> **Challenges**:
1: Decide whether each statement agrees with the Soft Restart post below, answering yes or no and quoting the post's deciding words: (a) Installing the Soft Restart feature requires a restart. (b) The writer knows of three ways to start a soft restart. (c) Soft Restart appears to speed up boot times by cutting down on device firmware initialization.
2: Write a continuation of the Soft Restart post below, starting right after its final sentence.

> **Text passage**:
-------
Windows Server vNext Soft Restart – A way to speed up reboots? Not in Technical Preview 9841

As you all probably know I’m also playing around with and testing Windows Server vNext Tech Preview and one of the nice new features in there I have my eye on is Soft Restart.

image

There is little information on this feature out there right now but from the description “Soft Restart” looks like a way to get faster Windows boot times by cutting down on device firmware initialization. When it’s not needed that would be a great thing to have as with > 10gbps live migration speeds the boot time of our hardware loaded (DRAC, NICs, HBA, BMC, …) servers is what makes it the longest single step per node during cluster aware updating. Interesting if this is indeed what it’s there for.

But let’s find out if this is indeed what we think it is Smile. First of all the installation of this feature requires a restart. Keep this in mind.

There are 2 ways to kick it off that I know of but to me there must be more … it would be a shame not to have this integrated as an option into Cluster Aware Updating for example.
-------
> **Dataset excerpts**:
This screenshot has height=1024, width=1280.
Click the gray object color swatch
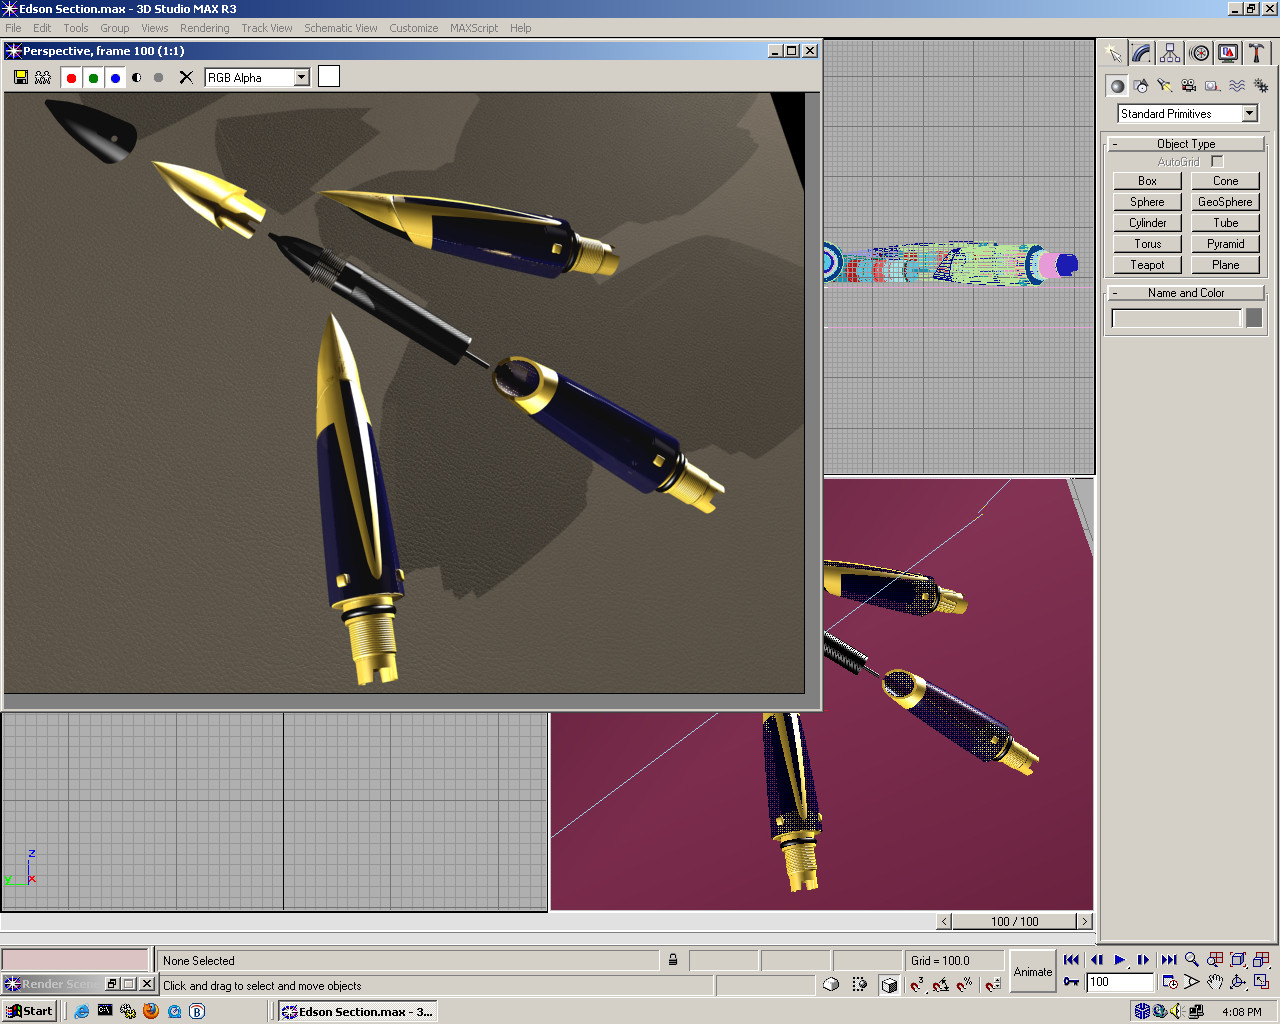click(1253, 318)
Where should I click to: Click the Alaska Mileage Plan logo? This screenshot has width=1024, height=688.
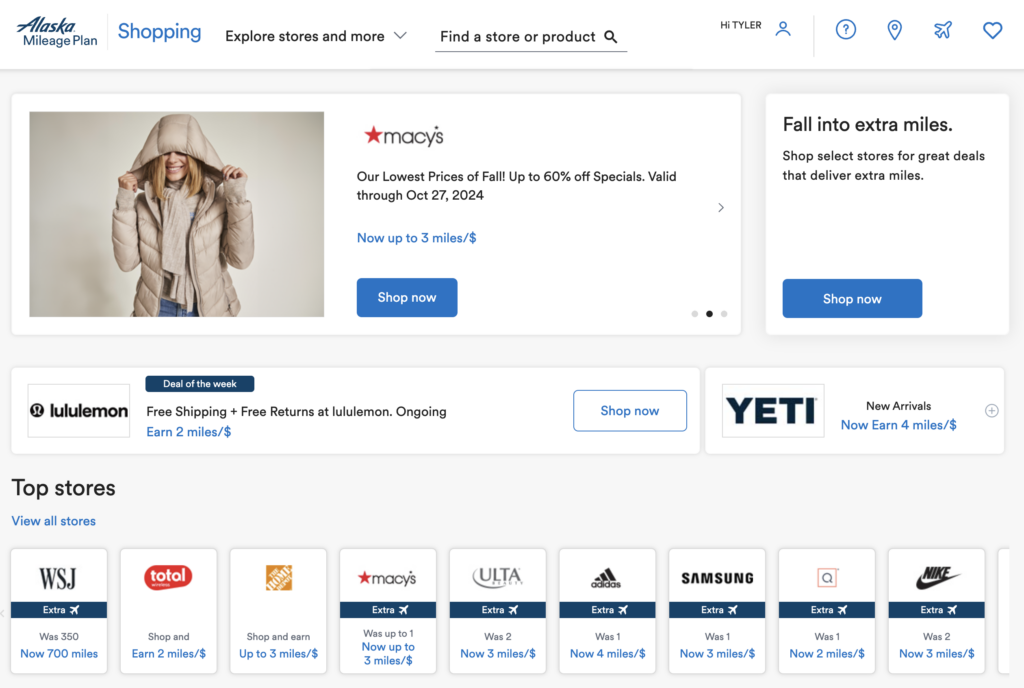57,31
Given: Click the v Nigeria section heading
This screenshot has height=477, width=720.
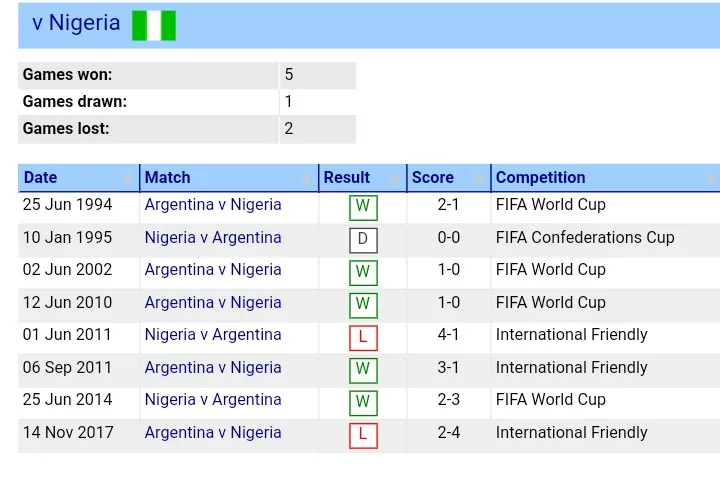Looking at the screenshot, I should pos(76,23).
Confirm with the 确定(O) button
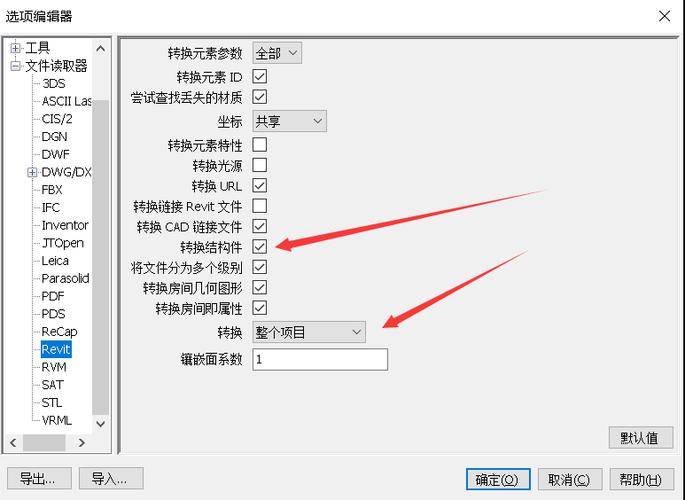The height and width of the screenshot is (500, 685). click(498, 479)
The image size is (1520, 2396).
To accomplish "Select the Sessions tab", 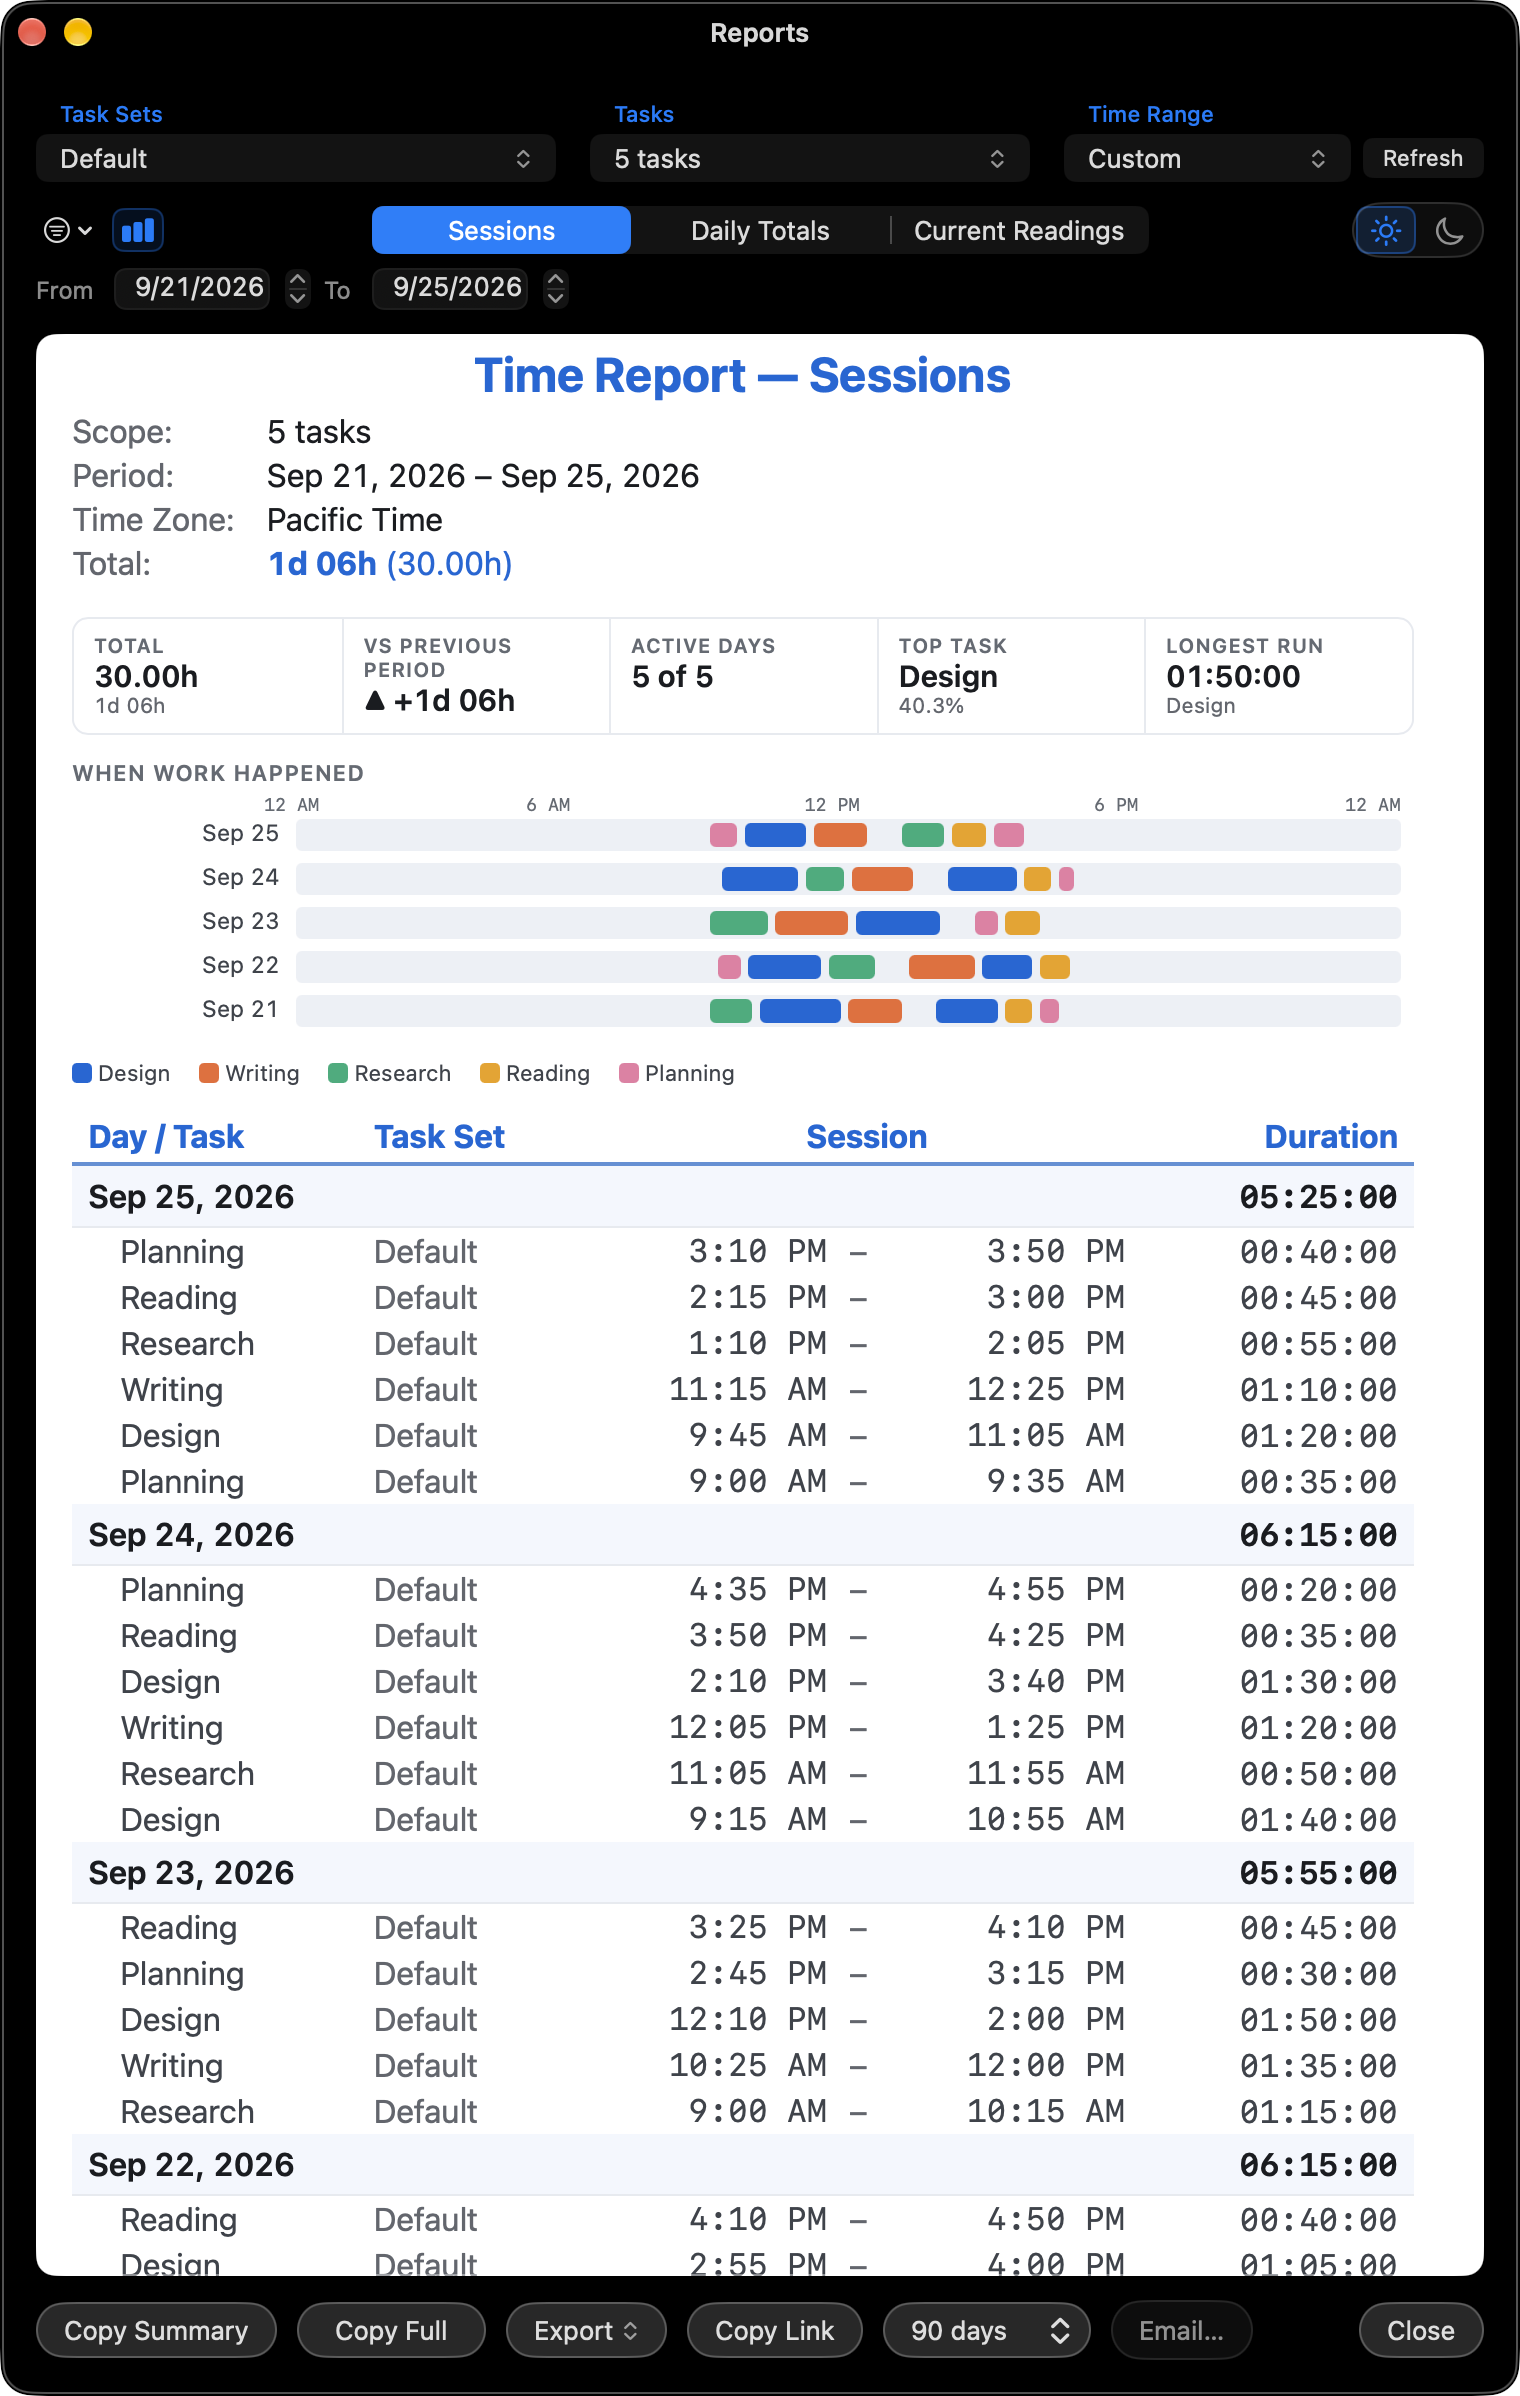I will [x=501, y=231].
-------
> **Responses to the tasks**:
1:
(a) Yes: "First of all the installation of this feature requires a restart."
(b) No: "There are 2 ways to kick it off that I know of"
(c) Yes: "looks like a way to get faster Windows boot times by cutting down on device firmware initialization"

2:
Option 1: via shutdown

image

So let’s try shutdown /r /soft /t 000.  No joy, doesn’t make one bit of difference and nothing logged or so to indicate an issue.

Option 2: PowerShell via Restart-Computer –Soft

No joy here either …

image

What could be the problem?

So I figured I needed enterprise grade server hardware with some FC cards & lots of NIC and memory to notice the difference. On a VM it might do nothing, but I assure you I doesn’t do anything on the PC based home lab either. So I dragged a DELL PowerEdge R730 with exactly that into the game. But still no joy. Then I thought some more and decided it might integrate with the hardware capabilities to do so of I went to install the latest and greatest DELL Server Manager software to see if that make a difference. But again, no joy.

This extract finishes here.